Al entrar en el salón que el ordenador estaba rodeado por restos del aperitivo: latas de cerveza, botellas de limón… En el sofá, los almohadones estaban aplastados, arrugados, llenos de migas. Un desastre. Debería haberlo limpiado antes de cambiarme. Pero eso no fue lo peor. Para retirar las latas, cogí varias a la vez, y una de ellas derramó parte de su contenido sobre el ordenador. Tendría que usar el móvil para comunicarme.

No era tan preocupante. Pero me molestaba no poder tener abierto el traductor del móvil por si no entendía alguna de las palabras de mi amiga. Conseguí limpiar la zona en tiempo récord. Y entonces descubrí que la app del móvil necesitaba una actualización. Aun así tuve todo preparado a las doce en punto de la noche: el móvil apoyado sobre su tapa de manera que se viera toda mi cara, la luz principal del salón apagada, para que la luz lateral y una lámpara de lectura iluminasen tenuemente mis rasgos, disimulando lo peor de ellos, la camisa libre de arrugas… En el último momento me arreglé el pelo con la palma de la mano.

No creo que fuese más de un minuto, pero el tiempo que Ernestina tardó en aparecer en la pantalla se me hizo eterno. Caray, qué guapa era. Tenía un rostro redondo con dos grandes ojos negros. Me esperaba su pelo negro y rizado, su nariz chata, aquellos labios carnosos; pero no había contado con el punteado de escarificaciones tribales en su frente y sus mejillas, que se enroscaban en sus pómulos. Le daban un aspecto muy atractivo, muy interesante. Vi en sus ojos que ella también me examinaba con atención.

Chapurreé un saludo en mi mal inglés. Ella intentó saludarme en español. Quería tratar de preguntarle cómo me había encontrado, cómo se le había ocurrido volver a pensar en mí. Pero solo salió de mis labios una frase muy tonta.

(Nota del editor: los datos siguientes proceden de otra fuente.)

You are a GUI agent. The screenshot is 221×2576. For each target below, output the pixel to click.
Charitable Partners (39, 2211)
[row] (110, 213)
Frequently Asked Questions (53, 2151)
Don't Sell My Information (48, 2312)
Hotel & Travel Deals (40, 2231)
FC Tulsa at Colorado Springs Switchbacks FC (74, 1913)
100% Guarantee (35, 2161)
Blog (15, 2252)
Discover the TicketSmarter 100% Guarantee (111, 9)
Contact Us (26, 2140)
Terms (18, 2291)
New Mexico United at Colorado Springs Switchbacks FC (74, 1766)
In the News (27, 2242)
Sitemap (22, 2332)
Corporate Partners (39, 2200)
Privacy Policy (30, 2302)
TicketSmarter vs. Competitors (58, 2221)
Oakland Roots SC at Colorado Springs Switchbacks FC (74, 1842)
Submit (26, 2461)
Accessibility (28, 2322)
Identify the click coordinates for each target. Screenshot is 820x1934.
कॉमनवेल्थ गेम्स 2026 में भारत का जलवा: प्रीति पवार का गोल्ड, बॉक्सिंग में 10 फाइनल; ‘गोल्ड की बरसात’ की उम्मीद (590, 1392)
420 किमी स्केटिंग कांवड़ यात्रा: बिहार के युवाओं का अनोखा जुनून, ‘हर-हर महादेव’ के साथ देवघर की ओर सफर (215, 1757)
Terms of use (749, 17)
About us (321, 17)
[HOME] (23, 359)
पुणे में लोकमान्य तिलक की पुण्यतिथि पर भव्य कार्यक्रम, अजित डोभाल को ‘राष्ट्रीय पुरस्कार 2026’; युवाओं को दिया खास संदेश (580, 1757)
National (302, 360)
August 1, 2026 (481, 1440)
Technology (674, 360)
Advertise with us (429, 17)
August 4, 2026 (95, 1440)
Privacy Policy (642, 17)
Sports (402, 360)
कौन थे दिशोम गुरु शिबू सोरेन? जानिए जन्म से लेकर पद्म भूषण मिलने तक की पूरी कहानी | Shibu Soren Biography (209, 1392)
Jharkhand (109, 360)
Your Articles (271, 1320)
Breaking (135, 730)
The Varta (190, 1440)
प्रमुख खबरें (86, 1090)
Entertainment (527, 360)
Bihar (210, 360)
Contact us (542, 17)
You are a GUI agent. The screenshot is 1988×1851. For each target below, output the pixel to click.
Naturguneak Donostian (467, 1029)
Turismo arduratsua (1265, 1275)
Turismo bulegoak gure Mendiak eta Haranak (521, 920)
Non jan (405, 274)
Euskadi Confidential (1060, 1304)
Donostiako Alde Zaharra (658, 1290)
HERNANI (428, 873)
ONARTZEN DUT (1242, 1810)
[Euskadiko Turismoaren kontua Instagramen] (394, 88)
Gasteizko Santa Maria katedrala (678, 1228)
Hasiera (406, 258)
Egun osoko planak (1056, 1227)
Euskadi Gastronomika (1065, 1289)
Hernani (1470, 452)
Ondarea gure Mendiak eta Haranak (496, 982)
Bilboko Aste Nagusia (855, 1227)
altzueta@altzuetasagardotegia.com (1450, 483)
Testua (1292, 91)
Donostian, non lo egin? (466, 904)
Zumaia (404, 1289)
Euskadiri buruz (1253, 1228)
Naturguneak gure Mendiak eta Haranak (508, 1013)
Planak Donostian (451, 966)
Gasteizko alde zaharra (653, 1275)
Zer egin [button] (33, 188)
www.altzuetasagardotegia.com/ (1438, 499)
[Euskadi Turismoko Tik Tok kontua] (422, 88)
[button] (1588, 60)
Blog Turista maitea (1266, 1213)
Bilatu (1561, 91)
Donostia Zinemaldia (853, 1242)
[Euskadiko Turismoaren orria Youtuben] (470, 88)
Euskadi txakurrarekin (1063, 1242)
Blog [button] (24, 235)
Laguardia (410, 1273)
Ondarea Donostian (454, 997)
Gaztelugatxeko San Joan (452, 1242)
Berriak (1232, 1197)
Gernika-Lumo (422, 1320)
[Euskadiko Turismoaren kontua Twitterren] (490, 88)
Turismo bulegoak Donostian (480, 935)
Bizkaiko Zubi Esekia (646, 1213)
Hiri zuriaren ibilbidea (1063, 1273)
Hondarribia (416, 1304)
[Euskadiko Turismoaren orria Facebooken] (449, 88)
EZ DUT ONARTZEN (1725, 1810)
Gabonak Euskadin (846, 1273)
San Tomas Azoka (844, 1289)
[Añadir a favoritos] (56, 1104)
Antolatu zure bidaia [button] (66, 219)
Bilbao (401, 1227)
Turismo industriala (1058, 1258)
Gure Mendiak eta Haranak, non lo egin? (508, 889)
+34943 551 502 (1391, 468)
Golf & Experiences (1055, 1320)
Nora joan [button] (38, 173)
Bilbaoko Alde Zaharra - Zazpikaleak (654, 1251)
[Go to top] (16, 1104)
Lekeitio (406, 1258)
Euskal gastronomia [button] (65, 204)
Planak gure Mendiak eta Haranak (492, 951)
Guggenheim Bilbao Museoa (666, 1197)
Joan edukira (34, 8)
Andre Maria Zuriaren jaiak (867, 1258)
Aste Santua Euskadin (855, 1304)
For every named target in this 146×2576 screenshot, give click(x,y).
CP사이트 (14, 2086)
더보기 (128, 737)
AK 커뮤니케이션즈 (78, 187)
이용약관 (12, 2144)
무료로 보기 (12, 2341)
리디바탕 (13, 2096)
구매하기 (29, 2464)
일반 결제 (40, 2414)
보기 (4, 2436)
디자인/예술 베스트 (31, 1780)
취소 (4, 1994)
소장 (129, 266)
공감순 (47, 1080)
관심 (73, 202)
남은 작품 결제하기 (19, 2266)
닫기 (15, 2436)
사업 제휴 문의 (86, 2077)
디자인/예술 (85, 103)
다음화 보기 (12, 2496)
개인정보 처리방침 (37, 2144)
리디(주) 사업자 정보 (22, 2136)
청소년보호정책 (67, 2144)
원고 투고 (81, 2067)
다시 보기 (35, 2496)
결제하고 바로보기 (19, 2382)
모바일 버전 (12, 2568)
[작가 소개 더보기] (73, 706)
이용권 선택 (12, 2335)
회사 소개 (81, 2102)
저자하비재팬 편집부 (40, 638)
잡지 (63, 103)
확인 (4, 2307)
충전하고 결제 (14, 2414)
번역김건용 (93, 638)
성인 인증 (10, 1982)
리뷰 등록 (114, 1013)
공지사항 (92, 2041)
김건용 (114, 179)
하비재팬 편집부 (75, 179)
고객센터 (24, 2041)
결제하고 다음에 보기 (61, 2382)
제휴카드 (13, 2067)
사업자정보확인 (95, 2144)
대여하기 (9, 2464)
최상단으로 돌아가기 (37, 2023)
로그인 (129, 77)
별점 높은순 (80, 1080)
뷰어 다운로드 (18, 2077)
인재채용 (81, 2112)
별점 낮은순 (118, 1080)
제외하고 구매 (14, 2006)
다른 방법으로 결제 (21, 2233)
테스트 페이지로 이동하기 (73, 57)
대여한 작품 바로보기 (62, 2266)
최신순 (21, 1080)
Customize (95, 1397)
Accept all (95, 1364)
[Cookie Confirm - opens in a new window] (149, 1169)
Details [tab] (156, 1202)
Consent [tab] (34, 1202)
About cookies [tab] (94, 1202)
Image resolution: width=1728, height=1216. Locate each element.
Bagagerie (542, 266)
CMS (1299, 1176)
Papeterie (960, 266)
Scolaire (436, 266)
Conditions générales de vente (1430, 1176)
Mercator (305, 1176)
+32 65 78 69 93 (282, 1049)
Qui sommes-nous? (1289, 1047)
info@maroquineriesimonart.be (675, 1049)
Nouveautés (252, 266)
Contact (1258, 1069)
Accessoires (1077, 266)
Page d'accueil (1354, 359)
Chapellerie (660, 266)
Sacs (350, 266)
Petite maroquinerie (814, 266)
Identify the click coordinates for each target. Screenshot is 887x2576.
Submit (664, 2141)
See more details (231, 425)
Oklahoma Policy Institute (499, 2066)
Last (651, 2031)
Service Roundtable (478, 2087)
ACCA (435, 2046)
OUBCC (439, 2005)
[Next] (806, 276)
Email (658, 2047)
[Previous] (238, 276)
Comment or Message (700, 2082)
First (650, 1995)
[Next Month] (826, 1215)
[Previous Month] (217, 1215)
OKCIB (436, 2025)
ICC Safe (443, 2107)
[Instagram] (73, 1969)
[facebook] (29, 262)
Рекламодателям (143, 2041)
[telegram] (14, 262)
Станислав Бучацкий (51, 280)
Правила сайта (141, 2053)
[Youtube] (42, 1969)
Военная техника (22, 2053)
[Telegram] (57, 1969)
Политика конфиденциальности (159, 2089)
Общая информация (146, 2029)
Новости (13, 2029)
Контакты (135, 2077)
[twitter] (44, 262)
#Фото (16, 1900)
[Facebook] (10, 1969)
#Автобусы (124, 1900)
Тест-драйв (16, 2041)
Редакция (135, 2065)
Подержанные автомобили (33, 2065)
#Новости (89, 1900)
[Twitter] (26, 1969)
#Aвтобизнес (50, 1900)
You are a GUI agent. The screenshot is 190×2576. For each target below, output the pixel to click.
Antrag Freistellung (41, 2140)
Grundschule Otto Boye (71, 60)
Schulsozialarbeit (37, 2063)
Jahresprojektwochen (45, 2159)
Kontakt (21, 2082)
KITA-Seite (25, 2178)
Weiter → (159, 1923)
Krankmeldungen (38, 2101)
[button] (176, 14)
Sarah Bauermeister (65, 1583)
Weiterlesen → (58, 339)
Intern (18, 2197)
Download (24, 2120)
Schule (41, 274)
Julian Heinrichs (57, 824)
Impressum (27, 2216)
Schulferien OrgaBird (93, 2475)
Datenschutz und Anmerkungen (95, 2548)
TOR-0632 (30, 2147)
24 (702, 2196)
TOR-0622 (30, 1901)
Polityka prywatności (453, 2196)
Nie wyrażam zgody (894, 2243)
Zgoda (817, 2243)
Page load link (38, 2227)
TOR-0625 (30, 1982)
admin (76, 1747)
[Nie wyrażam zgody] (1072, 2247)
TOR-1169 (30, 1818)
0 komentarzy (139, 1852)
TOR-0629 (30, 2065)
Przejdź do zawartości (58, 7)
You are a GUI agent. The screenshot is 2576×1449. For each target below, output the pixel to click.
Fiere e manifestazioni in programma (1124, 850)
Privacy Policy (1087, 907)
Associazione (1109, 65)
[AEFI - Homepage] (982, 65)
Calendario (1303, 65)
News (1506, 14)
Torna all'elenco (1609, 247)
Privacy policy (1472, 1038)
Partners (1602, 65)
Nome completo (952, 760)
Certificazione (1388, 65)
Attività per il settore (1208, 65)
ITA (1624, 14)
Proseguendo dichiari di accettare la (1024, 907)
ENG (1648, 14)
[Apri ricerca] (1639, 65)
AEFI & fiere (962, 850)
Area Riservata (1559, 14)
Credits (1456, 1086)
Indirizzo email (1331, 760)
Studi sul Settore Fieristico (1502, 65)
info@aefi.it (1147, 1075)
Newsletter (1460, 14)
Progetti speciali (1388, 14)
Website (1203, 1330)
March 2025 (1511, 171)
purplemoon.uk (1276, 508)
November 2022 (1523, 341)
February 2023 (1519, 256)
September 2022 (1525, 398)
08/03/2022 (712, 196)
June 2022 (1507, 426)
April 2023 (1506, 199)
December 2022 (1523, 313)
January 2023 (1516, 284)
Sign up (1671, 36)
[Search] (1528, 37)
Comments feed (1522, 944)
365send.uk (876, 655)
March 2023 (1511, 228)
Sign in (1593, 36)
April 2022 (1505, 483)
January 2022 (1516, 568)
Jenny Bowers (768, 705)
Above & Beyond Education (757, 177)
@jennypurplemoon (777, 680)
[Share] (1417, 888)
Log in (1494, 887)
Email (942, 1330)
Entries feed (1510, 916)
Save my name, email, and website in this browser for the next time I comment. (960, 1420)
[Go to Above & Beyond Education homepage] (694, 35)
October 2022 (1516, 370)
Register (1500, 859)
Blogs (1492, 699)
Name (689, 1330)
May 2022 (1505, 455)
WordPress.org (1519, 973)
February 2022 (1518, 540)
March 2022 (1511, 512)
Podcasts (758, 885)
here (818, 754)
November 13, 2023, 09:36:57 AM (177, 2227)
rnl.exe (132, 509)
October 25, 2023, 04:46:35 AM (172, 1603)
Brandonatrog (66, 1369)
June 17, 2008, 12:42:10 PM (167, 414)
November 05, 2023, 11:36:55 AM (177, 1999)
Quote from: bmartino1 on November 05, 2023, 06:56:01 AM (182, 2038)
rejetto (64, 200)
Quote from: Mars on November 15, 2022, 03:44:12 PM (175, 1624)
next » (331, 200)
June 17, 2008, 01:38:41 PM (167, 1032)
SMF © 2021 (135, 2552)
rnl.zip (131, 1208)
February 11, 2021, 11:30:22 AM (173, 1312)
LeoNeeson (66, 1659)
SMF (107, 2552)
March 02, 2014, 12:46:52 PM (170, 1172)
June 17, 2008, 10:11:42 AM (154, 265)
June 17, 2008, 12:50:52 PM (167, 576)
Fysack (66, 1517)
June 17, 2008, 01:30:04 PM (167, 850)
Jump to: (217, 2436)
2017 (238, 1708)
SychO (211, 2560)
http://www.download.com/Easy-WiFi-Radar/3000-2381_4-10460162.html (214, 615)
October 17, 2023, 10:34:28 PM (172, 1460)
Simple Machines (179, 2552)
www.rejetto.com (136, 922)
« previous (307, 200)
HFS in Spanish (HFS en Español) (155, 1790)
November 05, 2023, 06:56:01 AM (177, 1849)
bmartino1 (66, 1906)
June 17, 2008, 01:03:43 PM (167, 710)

—Ha pasado mucho tiempo —intenté decirle.

—Diez años —conseguí interpretar.

—Tenías una… hija, ¿no? Ya se habrá ido de casa…

—Está en la universidad. Consiguió una beca.

—Enhorabuena.

—Tú... 

—Sigo soltero. Ya me ves.

—¿Qué quieres decir?

¿Sería posible que no lo viera? Mi poblado vello facial, la forma en que mi rostro se proyectaba hacia adelante, los orificios nasales en posición casi vertical con las aletas de la nariz enroscadas hacia adentro…

 —Bueno, resulta claro que soy…

—¿Un poco raro? Todos somos un poco raros, ¿no crees? Tienes que aceptar lo que eres.

—Si tú lo dices… Y tú, ¿te volviste a casar?

—No, pero he tenido pretendientes. Pero tampoco me atreví a… ya sabes, a que me vieran en mitad de una crisis.

Sabía de qué hablaba. Aquella enfermedad contra la que se medicaba con pastillas que la mantenían en un estado de felicidad artificial.

—¿Sigues teniendo que… medicarte? Esperaba que te hubieses recuperado.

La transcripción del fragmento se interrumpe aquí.